Reflections on the natural world from one of our finest natural history writers
A special place, a place of your own, a secret garden where life is somehow more alive than it is outside. The place is wilder and yet kinder, the creatures that live here are less tame but somehow more confiding. It's both magical and holy. Call it Eden, Narnia, the secret garden: the need for such a place is part of the human condition.
I've sought it all my life, as Alice sought the locked-up garden after she had fallen down the rabbit-hole. But I did better than she: I found the key, I opened the door and walked through it. I entered the Luangwa Valley in Zambia, and nothing was ever the same again.
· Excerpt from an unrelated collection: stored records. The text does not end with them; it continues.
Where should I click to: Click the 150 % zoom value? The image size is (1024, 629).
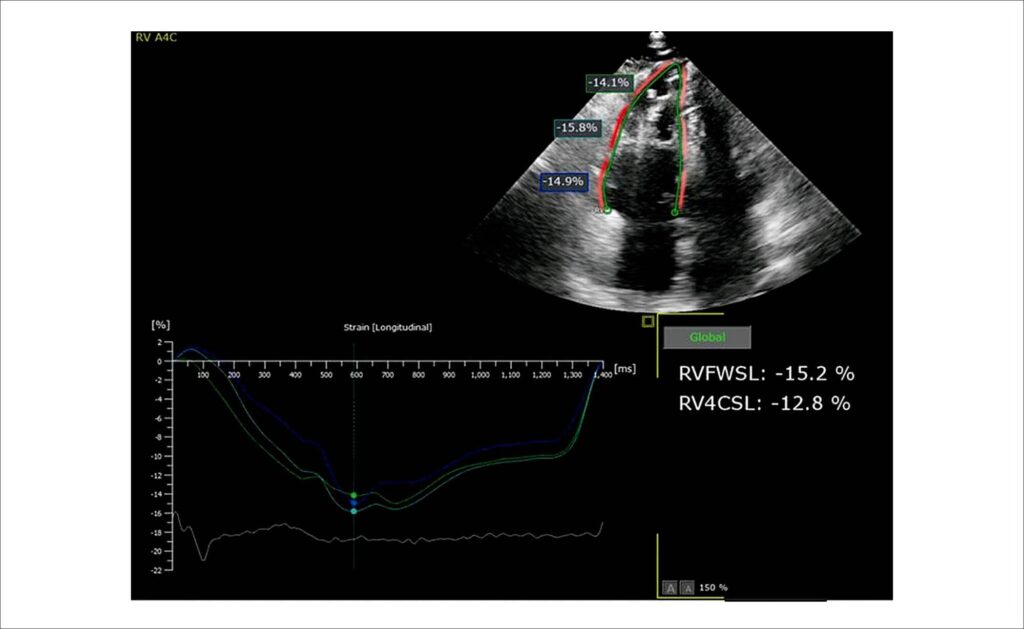713,587

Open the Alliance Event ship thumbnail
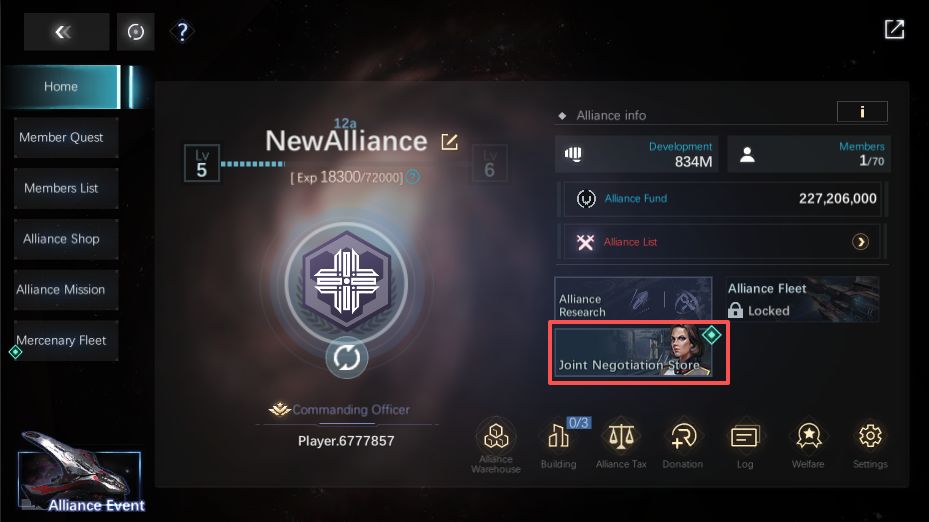(x=79, y=473)
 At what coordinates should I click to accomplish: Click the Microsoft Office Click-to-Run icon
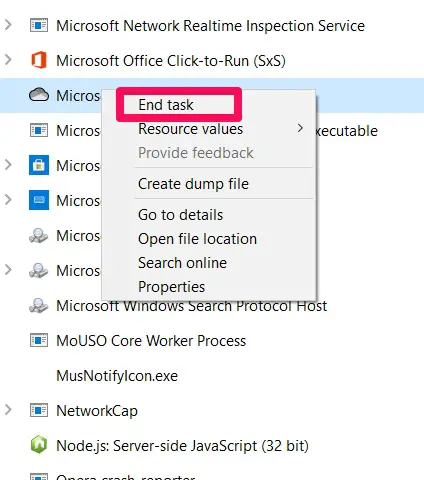(x=39, y=60)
Simon Barnes is, without question, one of our finest natural history writers. The Enchanted Valley is the story of his relationship with the great imagined special place, and with the real Valley, where he awoke on his first night in camp to find elephants consuming the roof of his hut as a light snack. It is about our abiding longing for a wilder, less civilised life, and about finding it, and living it. It is about every person's relationship with the wild world, with all non-human life. Intensely personal in places, there are flashbacks to childhood, a few reflections on a book or a painting, some meetings with exceptional people - and above all the sense of being in the bush, being at peace and being prey, both at the same time. The Enchanted Valley is where we understand the species we share the planet with, and where we also begin to understand the species we happen to be.
The Enchanted Valley represents natural history writing at its very best.